Page MenuHomeFreeBSD

hyperv: enable PCIe pass-through (a.k.a. Discrete Device Assignment)
ClosedPublic

Authored by decui_microsoft.com on Oct 25 2016, 8:17 AM.

Details

Summary

The feature enables us to pass through physical PCIe devices to FreeBSD VM
running on Hyper-V (Windows Server 2016) to get near-native performance with
low CPU utilization.

The patch implements a PCI bridge driver to support the feature:

  1. the pcib driver talks to the host to discover device(s) and presents

the device(s) to FreeBSD's pci driver via PCI configuration space (note:
to access the configuration space, we don't use the standard I/O port
0xCF8/CFC method; instead, we use an MMIO-based method supplied by Hyper-V,
which is very similar to the 0xCF8/CFC method).

  1. the pcib driver allocates resources for the device(s) and initialize

the related BARs, when the device driver's attach method is invoked;

  1. the pcib driver talks to the host to create MSI/MSI-X interrupt

remapping between the guest and the host;

  1. the pcib driver supports device hot add/remove.

BTW, I also put the patch at github:
https://github.com/dcui/freebsd/commits/decui/master/1025-all-in-one

Test Plan

I tested the patch on Windows Server 2016 with Intel 82599 NIC and
Mellanox ConnectX-3 NIC. I successfully passed through the NICs
to FreeBSD VM (HEAD) and the NIC worked in the VM.

Diff Detail

Repository
rS FreeBSD src repository
Lint
Automatic diff as part of commit; lint not applicable.
Unit
Automatic diff as part of commit; unit tests not applicable.

Event Timeline

decui_microsoft.com retitled this revision from to hyperv: enable PCIe pass-through (a.k.a. Discrete Device Assignment).
decui_microsoft.com updated this object.
decui_microsoft.com edited the test plan for this revision. (Show Details)

The changes to VMBus were moved to 2 separate patches:
https://reviews.freebsd.org/D8410, and
https://reviews.freebsd.org/D8409

jhb edited edge metadata.Nov 2 2016, 4:38 PM

This is an interesting approach for pass through. The only other hypervisor I'm familiar with (bhyve) does the config space emulation in the hypervisor itself so that guests don't need modifications for pass through (they just show up as PCI devices).
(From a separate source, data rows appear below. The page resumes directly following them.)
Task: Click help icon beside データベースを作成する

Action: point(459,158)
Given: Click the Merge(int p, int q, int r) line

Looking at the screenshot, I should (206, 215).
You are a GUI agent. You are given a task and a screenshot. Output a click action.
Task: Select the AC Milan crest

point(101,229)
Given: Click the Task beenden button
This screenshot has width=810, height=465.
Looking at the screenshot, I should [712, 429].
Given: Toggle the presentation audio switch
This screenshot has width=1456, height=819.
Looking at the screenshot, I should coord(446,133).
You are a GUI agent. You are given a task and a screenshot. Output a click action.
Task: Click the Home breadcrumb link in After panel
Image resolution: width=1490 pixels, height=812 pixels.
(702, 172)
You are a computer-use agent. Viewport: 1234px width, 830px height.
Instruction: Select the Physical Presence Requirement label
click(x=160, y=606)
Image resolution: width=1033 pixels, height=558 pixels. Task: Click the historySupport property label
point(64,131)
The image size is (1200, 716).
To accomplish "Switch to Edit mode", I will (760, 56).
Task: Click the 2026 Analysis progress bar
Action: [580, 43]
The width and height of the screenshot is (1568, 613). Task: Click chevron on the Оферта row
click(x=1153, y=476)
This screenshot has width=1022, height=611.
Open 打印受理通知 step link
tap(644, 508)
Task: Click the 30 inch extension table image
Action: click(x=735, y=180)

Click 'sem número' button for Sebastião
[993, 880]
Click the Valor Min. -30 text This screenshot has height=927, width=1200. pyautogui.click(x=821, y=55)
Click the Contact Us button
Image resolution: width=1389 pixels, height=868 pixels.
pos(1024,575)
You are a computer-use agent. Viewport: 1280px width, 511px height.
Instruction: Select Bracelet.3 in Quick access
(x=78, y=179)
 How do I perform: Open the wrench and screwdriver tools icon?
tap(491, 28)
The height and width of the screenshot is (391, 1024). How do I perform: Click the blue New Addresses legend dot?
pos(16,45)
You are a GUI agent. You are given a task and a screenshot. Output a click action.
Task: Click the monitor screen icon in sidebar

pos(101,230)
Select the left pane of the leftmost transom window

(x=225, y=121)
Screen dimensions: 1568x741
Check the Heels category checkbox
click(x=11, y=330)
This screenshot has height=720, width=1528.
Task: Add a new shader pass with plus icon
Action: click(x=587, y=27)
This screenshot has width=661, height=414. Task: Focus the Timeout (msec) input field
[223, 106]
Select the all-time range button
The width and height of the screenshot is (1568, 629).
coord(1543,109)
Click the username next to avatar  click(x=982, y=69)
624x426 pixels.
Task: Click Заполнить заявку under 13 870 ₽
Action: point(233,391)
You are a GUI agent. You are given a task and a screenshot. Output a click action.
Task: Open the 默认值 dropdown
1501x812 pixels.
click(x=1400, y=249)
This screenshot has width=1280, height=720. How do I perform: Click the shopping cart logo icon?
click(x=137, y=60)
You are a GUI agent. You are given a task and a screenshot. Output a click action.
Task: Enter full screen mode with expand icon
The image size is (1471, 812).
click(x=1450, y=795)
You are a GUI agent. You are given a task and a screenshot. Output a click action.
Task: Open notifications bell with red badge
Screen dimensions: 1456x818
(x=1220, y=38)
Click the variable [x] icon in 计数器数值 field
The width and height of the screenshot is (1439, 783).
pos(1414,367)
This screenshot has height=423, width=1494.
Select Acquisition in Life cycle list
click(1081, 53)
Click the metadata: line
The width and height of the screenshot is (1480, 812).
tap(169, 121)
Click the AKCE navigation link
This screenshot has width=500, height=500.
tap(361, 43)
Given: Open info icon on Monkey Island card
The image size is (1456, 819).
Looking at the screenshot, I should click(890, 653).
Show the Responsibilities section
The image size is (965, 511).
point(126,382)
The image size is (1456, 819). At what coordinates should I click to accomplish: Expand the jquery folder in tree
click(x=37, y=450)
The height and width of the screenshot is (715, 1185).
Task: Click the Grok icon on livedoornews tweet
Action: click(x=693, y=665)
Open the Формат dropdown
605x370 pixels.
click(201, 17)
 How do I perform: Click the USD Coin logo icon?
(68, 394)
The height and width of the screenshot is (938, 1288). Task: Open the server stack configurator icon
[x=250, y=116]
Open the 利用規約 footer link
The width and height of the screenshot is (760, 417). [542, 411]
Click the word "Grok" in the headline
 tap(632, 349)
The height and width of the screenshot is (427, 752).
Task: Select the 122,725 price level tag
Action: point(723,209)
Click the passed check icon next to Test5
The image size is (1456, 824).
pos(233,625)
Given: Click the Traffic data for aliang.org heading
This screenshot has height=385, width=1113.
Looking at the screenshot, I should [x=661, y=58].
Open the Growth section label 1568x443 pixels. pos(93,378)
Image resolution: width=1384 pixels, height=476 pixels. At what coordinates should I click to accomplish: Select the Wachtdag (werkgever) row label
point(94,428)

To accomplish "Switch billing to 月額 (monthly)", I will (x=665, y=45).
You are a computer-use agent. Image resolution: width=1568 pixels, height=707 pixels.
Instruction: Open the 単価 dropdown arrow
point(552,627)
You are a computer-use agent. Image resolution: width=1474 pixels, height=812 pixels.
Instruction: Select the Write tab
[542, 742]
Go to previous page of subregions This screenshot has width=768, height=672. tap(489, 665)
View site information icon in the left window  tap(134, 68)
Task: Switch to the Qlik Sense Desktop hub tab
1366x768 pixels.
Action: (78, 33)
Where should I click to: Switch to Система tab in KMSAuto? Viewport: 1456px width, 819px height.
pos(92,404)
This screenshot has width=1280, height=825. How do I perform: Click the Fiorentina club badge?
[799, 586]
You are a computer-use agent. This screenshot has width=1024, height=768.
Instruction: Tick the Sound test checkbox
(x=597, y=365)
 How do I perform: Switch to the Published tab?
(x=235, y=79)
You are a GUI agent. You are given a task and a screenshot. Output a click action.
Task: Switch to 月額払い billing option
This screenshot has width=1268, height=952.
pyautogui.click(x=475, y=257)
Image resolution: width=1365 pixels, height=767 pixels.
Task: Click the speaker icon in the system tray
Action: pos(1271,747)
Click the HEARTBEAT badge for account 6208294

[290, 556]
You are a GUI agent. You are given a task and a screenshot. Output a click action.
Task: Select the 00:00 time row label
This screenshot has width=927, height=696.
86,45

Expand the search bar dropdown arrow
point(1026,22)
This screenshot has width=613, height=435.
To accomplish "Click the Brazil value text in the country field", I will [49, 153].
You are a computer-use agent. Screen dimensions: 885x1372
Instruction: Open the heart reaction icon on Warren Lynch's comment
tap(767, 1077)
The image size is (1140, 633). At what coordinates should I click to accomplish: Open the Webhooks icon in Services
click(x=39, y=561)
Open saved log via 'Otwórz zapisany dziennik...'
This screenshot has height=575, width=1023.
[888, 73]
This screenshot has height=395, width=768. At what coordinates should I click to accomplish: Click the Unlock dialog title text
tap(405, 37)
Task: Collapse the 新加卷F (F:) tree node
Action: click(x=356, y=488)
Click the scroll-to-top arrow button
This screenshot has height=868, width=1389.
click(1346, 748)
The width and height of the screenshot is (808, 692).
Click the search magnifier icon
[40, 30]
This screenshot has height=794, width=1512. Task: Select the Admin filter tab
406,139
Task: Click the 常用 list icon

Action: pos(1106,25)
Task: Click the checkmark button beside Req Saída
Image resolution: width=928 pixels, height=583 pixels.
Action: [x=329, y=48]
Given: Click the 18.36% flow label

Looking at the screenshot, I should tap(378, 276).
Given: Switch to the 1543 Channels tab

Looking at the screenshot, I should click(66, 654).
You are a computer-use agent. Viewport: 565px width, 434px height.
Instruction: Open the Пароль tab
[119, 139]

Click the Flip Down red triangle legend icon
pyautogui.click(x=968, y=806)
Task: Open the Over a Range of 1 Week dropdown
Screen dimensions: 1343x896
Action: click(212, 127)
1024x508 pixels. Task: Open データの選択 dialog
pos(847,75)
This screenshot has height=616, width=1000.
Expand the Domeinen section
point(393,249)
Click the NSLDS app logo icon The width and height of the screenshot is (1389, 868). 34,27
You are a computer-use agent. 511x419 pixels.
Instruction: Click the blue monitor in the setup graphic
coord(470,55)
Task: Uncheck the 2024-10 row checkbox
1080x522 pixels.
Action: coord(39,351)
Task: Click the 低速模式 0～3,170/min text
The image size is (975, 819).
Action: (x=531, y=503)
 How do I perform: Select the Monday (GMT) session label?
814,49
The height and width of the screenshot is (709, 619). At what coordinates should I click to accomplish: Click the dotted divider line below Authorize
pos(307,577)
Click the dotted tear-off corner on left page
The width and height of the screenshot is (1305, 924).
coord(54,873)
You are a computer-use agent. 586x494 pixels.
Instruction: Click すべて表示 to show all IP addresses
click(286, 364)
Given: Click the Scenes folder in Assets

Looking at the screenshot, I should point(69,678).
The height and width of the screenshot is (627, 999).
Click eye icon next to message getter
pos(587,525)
sys/dev/hyperv/pcib/pcib.c
1436 ↗(On Diff #21879)

In new drivers I prefer to use 'bus_read_4(hbus->cfg_res, <reg>)' rather than 'bus_space_read_4(tag, handle, <reg>)'. It's shorter and requires less space in the softc.

1539 ↗(On Diff #21879)

This will device_delete_child() any child devices I assume?

sys/dev/hyperv/pcib/pcib.c
1436 ↗(On Diff #21879)

Thanks! I'll change to the new style and I can remove some lines. :-)

1539 ↗(On Diff #21879)

Yes.
hv_pci_devices_present() ==> pci_devices_present_work() -> hv_pci_delete_device() -> device_delete_child().

decui_microsoft.com added a comment.EditedNov 3 2016, 11:43 AM
In D8332#175267, @jhb wrote:

This is an interesting approach for pass through. The only other hypervisor I'm familiar with (bhyve) does the config space emulation in the hypervisor itself so that guests don't need modifications for pass through (they just show up as PCI devices).

Yes, Hyper-V's "Para-virtualized emulation of config space" approach is special.
I guess Hyper-V team think that with this approach they need the least changes in the hypervisor, guest firmware, and device model, etc.

E.g., the motherboard chipset and PCI bus 0 emulated by Hyper-V is pretty old so it can't support PCIe, and Hyper-V UEFI VM doesn't have the legacy PCI bus 0. And, to support hot add/remove in standard way, Hyper-V may need to emulate ACPI GPE and SCI interrupts, etc.

Of course, the obvious drawback is: we have to introduce such a pcib driver into the guest...

decui_microsoft.com edited edge metadata.

This new version addressed jhb's comment: "use bus_read_4(hbus->cfg_res, xxx)".

Cleaned up some comments.
Ceaned up vmbus_pcib_detach() according to discussions with Hyper-V team.

No functional change.

sepherosa_gmail.com edited edge metadata.
This revision is now accepted and ready to land.Nov 14 2016, 5:40 AM
This revision was automatically updated to reflect the committed changes.